Les colères françaises? Emmanuel Macron a décidé de ne pas les éteindre. Pas un mot, durant son intervention télévisée très attendue de ce mercredi 22 mars, sur les amoncellements d’ordures, les brasiers et les barricades qui, chaque soir, scandent ces jours-ci la vie des grandes métropoles, à commencer par Paris.

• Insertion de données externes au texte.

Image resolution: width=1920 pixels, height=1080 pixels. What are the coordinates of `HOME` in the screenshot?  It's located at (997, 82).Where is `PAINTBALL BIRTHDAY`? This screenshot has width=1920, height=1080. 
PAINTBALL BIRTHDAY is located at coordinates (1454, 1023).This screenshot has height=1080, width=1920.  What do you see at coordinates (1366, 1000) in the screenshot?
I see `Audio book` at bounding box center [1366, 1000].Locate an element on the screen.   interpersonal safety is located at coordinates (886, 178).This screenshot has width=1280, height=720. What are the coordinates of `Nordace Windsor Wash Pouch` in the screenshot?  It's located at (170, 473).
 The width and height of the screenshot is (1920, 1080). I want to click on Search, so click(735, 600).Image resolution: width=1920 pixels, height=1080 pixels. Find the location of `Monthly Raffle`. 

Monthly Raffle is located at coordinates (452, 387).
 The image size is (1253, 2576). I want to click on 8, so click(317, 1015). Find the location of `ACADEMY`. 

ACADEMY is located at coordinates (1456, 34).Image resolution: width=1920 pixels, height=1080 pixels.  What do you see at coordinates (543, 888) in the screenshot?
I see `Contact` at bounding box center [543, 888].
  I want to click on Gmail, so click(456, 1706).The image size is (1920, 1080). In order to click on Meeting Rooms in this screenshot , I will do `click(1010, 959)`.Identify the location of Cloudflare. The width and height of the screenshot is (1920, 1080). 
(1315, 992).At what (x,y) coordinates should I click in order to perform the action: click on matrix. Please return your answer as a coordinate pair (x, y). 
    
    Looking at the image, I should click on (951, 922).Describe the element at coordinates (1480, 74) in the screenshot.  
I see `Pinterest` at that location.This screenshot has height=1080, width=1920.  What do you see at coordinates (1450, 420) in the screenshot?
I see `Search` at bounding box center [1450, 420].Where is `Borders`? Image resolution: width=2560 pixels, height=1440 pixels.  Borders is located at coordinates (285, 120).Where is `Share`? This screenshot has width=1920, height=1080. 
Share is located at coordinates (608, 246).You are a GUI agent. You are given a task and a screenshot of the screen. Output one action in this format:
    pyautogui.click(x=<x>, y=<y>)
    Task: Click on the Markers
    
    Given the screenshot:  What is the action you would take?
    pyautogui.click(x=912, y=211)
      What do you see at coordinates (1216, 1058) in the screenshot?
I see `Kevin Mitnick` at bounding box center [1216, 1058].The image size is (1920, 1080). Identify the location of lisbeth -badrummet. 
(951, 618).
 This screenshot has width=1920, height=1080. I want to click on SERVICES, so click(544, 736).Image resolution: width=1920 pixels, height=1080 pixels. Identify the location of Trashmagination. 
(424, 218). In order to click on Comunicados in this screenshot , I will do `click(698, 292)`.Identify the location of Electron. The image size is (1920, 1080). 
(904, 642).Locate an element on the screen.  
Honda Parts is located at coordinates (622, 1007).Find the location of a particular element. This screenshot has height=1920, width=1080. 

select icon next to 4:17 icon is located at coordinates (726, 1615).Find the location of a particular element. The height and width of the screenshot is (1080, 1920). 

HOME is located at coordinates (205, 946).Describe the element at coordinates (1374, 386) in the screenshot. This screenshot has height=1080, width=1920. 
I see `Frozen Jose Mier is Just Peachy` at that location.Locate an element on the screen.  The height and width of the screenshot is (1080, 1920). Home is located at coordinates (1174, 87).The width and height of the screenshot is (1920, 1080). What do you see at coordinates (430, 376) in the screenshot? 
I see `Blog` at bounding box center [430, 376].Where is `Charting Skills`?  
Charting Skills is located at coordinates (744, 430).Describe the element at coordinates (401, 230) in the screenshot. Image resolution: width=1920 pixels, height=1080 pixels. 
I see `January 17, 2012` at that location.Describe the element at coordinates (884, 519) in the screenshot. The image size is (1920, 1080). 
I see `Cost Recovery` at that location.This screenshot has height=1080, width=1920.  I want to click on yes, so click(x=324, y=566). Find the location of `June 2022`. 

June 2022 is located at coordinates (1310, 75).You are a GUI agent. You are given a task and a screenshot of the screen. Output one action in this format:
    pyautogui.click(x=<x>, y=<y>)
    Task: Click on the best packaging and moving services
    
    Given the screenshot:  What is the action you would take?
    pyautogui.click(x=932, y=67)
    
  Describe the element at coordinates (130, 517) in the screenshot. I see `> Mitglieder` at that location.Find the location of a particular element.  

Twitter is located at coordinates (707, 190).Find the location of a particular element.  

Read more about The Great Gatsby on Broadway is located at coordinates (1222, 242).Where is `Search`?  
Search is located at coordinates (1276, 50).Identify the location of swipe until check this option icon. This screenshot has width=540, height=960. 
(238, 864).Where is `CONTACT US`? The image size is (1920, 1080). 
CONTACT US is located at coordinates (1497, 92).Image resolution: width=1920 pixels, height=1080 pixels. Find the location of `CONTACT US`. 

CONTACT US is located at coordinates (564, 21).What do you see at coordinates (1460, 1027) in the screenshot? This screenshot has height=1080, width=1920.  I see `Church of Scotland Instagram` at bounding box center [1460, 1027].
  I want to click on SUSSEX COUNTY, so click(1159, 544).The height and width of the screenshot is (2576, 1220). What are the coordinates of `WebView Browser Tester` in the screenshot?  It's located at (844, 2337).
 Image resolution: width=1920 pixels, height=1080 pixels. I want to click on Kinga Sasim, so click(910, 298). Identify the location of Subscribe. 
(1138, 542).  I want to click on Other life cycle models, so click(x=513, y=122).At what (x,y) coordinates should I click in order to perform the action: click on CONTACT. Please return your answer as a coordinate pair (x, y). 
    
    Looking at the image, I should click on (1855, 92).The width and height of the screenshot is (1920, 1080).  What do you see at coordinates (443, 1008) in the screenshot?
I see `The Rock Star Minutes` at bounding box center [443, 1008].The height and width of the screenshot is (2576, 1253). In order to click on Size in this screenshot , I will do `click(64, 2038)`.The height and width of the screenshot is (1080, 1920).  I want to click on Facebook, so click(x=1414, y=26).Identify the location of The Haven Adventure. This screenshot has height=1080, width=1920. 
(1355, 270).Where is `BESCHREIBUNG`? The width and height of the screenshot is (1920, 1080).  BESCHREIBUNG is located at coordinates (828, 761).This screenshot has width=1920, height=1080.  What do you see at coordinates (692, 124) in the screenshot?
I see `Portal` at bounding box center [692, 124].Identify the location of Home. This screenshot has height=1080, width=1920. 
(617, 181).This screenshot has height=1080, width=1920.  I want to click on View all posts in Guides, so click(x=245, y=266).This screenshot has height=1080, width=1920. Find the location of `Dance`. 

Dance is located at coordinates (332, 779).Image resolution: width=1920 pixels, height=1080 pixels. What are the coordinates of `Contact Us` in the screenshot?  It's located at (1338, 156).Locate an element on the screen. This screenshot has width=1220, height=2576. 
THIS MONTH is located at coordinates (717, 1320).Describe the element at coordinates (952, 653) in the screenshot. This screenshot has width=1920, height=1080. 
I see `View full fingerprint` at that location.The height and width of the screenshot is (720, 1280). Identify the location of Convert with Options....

«La violence sans règles, ce n’est pas la République», a tranché d’emblée le président français avant d’adresser un triple non aux opposants à la réforme des retraites, désormais soumise au Conseil constitutionnel. Non à la demande de retirer le projet de loi controversé, ou de le mettre au moins en mode pause. Non à la demande de limoger la Première ministre Élisabeth Borne. Non, enfin, à un acte politique majeur comme la dissolution de l’Assemblée nationale ou l’organisation d’un référendum. Le verbe plusieurs fois répété par Emmanuel Macron est «avancer». Une volonté réaffirmée comme un défi, et un fardeau assuré pour les forces de police.
Marcon, le réaliste
Ces colères, le président a d’ailleurs choisi de ne pas s’appesantir dessus. Seul moment consacré à ces éruptions qui voient, chaque soir, des groupes de manifestants masqués s’en prendre aux bâtiments publics, aux permanences d’élus, ou renverser les poubelles dans les villes: une tirade pour mettre en garde contre «les factieux et les factions». Et d’illustrer son propos par une allusion à l’assaut des militants pro-Trump contre le Capitole à Washington, le 6 janvier 2021, et une autre au déferlement populaire sur la place des Trois pouvoirs à Brasília, le 9 janvier 2023. Le raisonnement est simple: ces groupes ne sont pas l’expression d’une quelconque volonté populaire. À l’inverse des syndicats qui, eux, «ont une légitimité quand ils manifestent». De quoi, tout de même, éviter de chauffer à blanc le mouvement social, avant la neuvième journée de mobilisation et de grève ce jeudi 23 mars.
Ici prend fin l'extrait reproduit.